L’agenzia Ansa, riporta i dati Istat in maniera chiara: È allarme povertà ed esclusione sociale in Sicilia. Oltre 2 milioni e 700 mila persone rischiano di rimanere ai margini e il dato è in aumento: dal 54,4% di due anni fa al 55,4% dell’anno scorso. Il pericolo di ridursi in povertà è in crescita di 2,2 punti (dal 40,1 al 42,3%), così come sale il numero di persone che vive in uno stato di grave deprivazione, dal 26 al 27,3%. L’impietosa fotografia emerge dal report dell’Istat su “condizioni di vita e reddito”. In Sicilia, secondo l’indagine, la gente vive in condizioni peggiori rispetto alle altre aree del Paese. L’isola ha i tassi più alti in assoluto di povertà, deprivazione e bassa intensità lavorativa. Il rischio povertà e grave deprivazione è più del doppio rispetto alla media nazionale.

È come girare il coltello nella piaga: “sbandierare” il male che sta distruggendo un territorio, senza possibilità di cambiamento all’orizzonte. Si “vuole” uccidere definitivamente anche la speranza? Oppure adagiarsi sul detto “la speranza è morta” e quindi spingere alla disperazione?

Il dubbio che costringe a riflettere: c’è chi spinge la Sicilia alla ribellione? L’informazione è uno strumento consapevole o inconsapevole di una strategia mirante ad esasperare gli animi dei Siciliani che già versano in condizioni di grande “disagio”? Non sappiamo rispondere a questi interrogativi, né ci piacciono le teorie complottiste. Ci vengono in mente però le osservazioni fatte da Valter Vecellio in un recente articolo su questo giornale in merito alla lezione della propaganda nazista. Vecellio ricordava come Joseph Goebbels, la “mente” propagandistica di Hitler, elaborò alcuni principi comunicativi di “aggressione” che ancora oggi possono risultare validi:

  • Esagerare sempre, e qualunque buccia di banana del “nemico” farla diventare una gravissima minaccia per la comunità.
  • Poche idee, pochissimi concetti, e ripeterli instancabilmente, declinarli in tanti modi, ma la conclusione deve essere sempre la stessa. Mai dubbi, mai incertezze: una menzogna ripetuta all’infinito diventa verità.
  • Fabbricare argomenti fittizi a partire da fonti diverse, e non importa se sulla base di informazioni parziali e/o incomplete.

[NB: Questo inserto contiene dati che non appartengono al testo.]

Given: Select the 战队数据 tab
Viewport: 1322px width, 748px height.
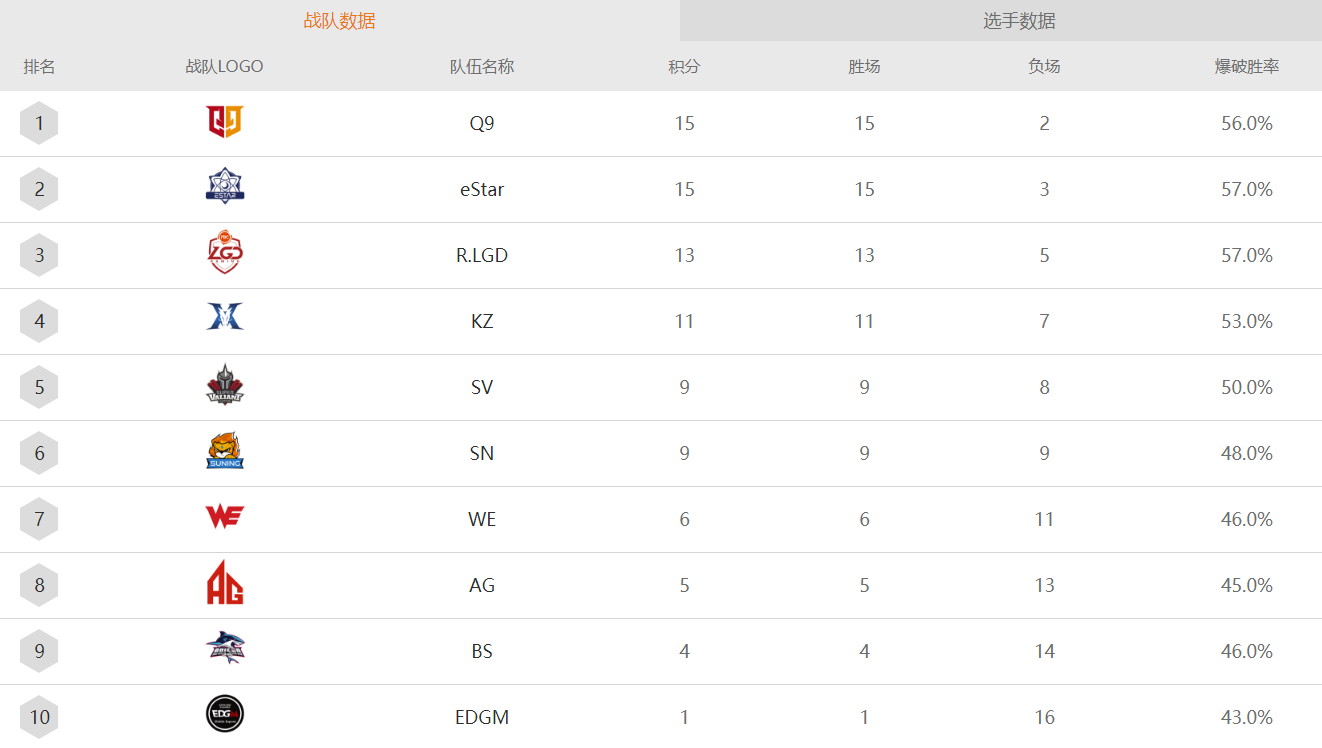Looking at the screenshot, I should 340,21.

Nel caso in specie c’è poco da “inventarsi” a fronte di una realtà che è sotto gli occhi di tutti. Il problema è se questo sollecitare la “disperazione” del Sud, della Sicilia, alla fine non abbia anche lo scopo di provocare ulteriore destabilizzazione (volontariamente oppure no, il succo non muta) in un’area del Paese che destabilizzata è già, e che è al limite di rottura.